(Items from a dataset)
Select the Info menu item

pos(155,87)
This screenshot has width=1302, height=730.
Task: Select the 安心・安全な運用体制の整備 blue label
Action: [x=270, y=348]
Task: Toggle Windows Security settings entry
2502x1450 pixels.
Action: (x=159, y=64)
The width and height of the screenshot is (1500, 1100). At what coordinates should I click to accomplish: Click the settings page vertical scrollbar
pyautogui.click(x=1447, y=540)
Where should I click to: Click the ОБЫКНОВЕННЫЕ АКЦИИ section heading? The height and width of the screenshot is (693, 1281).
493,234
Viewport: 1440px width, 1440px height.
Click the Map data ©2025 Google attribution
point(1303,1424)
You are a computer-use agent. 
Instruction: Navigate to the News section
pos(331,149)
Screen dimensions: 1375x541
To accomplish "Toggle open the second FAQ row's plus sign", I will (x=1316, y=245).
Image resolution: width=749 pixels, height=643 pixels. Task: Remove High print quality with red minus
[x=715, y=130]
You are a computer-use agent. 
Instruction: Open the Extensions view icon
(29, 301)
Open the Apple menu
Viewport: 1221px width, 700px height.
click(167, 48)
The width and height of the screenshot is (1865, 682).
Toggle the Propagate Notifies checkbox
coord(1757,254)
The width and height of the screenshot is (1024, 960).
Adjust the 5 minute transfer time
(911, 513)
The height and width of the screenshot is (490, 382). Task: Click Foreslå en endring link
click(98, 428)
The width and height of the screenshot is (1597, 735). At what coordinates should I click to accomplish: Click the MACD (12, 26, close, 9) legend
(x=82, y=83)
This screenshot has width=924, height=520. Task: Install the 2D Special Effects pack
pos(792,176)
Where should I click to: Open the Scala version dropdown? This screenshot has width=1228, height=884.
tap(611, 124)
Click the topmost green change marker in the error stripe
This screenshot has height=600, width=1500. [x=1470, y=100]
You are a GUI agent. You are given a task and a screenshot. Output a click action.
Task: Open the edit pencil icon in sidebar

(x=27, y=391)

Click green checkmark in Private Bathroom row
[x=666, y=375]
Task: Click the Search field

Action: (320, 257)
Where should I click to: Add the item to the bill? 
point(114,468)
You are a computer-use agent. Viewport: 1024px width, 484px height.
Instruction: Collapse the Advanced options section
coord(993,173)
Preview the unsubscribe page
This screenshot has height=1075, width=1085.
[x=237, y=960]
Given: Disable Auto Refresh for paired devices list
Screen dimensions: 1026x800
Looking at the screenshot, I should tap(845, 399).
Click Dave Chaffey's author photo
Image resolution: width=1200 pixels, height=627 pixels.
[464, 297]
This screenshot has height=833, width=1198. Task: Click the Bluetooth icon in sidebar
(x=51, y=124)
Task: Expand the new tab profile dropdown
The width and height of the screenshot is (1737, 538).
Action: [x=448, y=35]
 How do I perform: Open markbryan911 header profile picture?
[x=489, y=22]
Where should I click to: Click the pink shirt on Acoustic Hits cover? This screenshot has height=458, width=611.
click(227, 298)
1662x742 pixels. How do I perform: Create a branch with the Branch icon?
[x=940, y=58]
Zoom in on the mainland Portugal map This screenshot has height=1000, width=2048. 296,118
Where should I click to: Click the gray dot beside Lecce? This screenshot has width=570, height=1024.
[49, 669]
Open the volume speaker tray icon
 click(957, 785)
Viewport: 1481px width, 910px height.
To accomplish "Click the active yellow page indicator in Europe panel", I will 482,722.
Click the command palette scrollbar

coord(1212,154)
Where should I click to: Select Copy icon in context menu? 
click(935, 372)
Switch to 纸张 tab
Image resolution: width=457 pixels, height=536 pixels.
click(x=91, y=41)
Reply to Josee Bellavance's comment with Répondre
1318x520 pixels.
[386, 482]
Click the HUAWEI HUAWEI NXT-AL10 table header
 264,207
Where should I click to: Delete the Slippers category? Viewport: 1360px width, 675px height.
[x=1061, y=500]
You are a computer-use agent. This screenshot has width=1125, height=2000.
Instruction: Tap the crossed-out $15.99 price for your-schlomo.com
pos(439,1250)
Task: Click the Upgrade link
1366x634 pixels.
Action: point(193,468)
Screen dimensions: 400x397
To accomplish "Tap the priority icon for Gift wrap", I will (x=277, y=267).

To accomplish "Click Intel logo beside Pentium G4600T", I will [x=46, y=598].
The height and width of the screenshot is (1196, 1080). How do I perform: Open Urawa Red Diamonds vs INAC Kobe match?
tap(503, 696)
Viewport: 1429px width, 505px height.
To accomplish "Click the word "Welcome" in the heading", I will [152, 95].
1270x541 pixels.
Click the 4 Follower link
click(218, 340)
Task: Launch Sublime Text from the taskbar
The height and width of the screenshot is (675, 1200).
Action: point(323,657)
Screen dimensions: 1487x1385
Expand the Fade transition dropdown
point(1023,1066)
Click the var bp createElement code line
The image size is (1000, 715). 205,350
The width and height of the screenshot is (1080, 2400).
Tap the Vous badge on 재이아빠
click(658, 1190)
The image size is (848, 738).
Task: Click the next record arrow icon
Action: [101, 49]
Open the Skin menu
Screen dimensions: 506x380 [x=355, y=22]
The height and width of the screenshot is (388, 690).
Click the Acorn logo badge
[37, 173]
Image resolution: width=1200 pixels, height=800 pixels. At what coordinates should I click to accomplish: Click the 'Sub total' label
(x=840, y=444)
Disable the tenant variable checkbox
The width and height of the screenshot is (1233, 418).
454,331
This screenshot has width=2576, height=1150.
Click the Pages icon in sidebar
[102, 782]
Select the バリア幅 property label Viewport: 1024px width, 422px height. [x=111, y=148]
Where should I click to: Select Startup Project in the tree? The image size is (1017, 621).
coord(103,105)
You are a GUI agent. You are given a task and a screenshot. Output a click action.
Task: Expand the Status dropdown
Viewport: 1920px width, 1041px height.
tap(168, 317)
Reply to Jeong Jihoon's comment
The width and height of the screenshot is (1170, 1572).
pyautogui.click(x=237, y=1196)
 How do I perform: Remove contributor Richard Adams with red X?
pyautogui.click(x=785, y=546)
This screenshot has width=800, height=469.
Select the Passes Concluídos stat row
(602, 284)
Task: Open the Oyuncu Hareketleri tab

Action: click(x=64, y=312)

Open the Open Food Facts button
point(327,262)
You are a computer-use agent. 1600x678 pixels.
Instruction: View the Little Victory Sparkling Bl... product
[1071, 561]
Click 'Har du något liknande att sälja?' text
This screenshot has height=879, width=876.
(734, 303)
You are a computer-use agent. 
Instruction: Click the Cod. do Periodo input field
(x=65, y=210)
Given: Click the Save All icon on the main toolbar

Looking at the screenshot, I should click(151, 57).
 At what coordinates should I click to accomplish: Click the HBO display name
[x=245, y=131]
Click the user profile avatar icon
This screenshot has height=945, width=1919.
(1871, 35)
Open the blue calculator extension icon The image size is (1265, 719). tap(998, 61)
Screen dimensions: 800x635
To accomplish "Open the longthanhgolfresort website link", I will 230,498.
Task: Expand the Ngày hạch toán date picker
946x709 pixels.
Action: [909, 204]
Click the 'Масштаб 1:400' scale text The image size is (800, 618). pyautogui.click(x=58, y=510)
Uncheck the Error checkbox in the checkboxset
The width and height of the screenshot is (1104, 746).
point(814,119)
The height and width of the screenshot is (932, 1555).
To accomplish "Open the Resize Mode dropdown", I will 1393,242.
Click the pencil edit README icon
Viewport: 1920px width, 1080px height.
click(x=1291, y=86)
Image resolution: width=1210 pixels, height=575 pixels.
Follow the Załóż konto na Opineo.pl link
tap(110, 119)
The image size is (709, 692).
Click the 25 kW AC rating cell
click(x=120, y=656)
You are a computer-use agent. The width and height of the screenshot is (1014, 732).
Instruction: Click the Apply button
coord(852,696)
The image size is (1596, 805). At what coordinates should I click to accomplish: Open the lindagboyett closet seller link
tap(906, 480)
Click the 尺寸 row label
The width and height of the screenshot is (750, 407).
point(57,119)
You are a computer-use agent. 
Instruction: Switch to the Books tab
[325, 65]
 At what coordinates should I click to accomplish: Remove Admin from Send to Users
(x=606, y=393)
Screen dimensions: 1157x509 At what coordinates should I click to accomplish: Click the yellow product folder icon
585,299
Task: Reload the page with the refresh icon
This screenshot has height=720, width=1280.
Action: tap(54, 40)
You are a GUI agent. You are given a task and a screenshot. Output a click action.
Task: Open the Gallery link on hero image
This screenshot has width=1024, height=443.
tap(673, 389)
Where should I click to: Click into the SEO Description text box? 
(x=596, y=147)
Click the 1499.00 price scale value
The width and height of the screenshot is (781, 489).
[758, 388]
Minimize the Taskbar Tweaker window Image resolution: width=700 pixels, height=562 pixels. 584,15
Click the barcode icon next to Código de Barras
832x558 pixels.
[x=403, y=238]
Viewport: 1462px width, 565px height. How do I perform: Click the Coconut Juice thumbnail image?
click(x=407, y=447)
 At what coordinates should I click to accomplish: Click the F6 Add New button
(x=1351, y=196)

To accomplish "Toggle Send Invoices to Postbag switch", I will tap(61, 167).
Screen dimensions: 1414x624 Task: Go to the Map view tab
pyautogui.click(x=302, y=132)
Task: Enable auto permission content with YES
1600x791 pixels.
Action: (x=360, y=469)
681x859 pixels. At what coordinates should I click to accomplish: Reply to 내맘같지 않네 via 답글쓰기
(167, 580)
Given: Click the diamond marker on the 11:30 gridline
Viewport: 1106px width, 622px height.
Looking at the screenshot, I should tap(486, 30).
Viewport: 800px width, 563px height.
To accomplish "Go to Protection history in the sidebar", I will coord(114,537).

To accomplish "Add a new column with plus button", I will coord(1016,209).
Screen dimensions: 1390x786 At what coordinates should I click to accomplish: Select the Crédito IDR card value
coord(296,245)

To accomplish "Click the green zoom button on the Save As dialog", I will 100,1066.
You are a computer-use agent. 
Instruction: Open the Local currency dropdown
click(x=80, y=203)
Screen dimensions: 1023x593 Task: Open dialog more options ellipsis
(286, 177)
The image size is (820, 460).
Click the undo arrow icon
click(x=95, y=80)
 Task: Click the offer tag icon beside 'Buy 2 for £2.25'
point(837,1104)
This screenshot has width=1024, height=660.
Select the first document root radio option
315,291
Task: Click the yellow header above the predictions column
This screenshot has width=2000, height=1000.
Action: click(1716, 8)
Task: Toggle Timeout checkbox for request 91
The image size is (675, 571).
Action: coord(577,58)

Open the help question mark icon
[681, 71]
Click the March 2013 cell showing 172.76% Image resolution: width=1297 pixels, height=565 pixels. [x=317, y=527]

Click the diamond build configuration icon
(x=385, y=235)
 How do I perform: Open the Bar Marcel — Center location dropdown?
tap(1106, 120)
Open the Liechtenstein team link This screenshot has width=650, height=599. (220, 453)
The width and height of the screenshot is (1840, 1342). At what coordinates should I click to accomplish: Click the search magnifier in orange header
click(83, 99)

Task details ▸
When a line among the entries above contains "plus", copy it.

Response ▸
To accomplish "Toggle open the second FAQ row's plus sign", I will (x=1316, y=245).
To accomplish "Add a new column with plus button", I will coord(1016,209).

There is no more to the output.